Once again, France awoke this morning to news of a mysterious incident involving one of its more prominent citizens in a New York City hotel. Richard Descoings, director of the Institute of Political Studies in Paris, better known as Sciences Po, was found dead in his room at the Michelangelo in midtown Manhattan on Tuesday afternoon. He was in bed naked, and there were reports that alcohol and drugs were present. Descoings’s iPhone and laptop were discovered on a landing below. The New York City police said they are treating the incident as suspicious.
NYPD Deputy Commissioner Paul Browne told reporters “we are waiting for the medical examiner’s report,” but was careful to add that as yet no evidence had been found of “criminality.” According to law enforcement sources, suicide has not been ruled out.
Inevitably, the incident raised echoes of the arrest last year of Dominique Strauss-Kahn after he was accused of sexually assaulting a maid at another Manhattan hotel. Those charges later were dropped, but Strauss-Kahn—who was the head of the International Monetary Fund at the time, and touted as the likely next president of France—has since seen his political career buried under a mountain of scandalous allegations.
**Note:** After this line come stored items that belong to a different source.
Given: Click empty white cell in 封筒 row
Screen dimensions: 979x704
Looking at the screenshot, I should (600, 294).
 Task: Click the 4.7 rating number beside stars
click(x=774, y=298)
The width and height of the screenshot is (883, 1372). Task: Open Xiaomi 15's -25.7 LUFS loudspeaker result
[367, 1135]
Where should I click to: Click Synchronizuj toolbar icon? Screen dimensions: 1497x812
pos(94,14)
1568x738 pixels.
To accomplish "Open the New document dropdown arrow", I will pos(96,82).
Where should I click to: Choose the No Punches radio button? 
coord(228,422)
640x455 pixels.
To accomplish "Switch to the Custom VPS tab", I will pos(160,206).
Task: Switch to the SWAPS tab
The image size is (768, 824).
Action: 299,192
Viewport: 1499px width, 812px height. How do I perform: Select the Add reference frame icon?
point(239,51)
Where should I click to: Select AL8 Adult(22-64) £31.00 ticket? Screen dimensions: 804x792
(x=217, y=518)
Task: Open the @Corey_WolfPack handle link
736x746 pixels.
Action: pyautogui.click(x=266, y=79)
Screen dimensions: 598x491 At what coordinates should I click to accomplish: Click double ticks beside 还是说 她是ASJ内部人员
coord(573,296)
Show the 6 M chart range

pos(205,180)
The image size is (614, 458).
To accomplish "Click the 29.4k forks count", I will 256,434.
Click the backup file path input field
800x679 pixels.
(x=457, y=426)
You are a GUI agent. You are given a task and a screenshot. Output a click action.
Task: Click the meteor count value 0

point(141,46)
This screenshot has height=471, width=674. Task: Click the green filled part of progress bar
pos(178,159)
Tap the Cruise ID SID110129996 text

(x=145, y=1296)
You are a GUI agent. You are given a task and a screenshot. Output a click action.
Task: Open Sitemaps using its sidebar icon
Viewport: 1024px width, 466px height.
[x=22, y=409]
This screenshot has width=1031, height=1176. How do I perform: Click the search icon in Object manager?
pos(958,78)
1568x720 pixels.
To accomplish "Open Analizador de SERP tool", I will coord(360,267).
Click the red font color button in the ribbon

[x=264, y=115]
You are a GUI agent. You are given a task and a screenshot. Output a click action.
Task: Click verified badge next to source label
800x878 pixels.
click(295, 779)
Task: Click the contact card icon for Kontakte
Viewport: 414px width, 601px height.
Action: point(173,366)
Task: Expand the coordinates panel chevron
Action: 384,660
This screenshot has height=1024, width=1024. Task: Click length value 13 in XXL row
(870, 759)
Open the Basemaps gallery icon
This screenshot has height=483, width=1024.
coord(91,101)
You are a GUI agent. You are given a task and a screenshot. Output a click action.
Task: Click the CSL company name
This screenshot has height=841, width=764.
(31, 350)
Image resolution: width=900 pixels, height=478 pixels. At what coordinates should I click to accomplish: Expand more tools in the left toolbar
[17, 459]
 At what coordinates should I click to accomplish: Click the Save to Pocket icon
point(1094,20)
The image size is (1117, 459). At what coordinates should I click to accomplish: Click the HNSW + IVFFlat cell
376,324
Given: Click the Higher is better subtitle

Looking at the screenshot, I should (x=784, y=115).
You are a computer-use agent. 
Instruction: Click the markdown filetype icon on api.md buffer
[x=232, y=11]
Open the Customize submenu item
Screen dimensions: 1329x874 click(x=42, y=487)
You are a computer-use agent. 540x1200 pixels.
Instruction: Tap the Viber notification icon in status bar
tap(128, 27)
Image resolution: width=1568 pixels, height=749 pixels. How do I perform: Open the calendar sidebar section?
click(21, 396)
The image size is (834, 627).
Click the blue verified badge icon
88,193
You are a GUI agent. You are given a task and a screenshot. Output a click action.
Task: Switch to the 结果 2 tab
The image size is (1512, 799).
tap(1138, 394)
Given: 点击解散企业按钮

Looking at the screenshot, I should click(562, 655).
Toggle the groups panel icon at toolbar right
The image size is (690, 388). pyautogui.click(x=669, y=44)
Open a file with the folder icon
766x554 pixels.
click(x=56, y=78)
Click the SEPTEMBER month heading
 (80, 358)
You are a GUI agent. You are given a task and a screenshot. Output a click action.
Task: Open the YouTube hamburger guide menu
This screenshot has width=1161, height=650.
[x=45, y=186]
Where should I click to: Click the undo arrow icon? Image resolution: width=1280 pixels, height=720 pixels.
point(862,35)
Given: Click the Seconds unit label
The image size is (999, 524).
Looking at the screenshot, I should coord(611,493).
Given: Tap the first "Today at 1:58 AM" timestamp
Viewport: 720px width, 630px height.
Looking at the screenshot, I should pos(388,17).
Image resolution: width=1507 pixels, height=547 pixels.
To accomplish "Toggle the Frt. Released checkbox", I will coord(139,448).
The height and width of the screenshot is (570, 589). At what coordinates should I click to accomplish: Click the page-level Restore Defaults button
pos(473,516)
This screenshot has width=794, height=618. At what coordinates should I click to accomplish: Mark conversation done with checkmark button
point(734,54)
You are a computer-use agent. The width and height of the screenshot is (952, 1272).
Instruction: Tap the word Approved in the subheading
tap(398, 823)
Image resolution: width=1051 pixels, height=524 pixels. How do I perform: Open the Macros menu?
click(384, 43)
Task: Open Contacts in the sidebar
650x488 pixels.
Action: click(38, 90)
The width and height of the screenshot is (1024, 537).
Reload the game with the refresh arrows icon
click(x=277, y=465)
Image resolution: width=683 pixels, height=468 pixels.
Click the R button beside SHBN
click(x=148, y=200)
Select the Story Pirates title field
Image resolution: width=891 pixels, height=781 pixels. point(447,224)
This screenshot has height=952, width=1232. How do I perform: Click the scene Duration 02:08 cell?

There is no real connection with the death of Descoings, certainly, apart from the impression in Paris that Gotham is a risky playground for the French elite.
In the case of Descoings, 53, the implication of early reports suggesting one or two men had been in his room earlier threatened to give a tabloid gloss to what would otherwise be mostly reverential obituaries for the distinguished academic and civil servant. Scandal “will not be the headline,” said a source close to French President Nicolas Sarkozy, who attended Sciences Po in the 1980s and often consulted with Descoings about efforts to evolutionize, if not revolutionize, higher learning in France.
Descoings was in New York City to attend an education conference at Columbia University. When he failed to show up Tuesday morning, his colleagues called the hotel to see what had become of him.
Police are investigating whether one man followed by a second man visited Descoings in the middle of the previous night, and left after an hour or so, and if such a visit might be tied to his death.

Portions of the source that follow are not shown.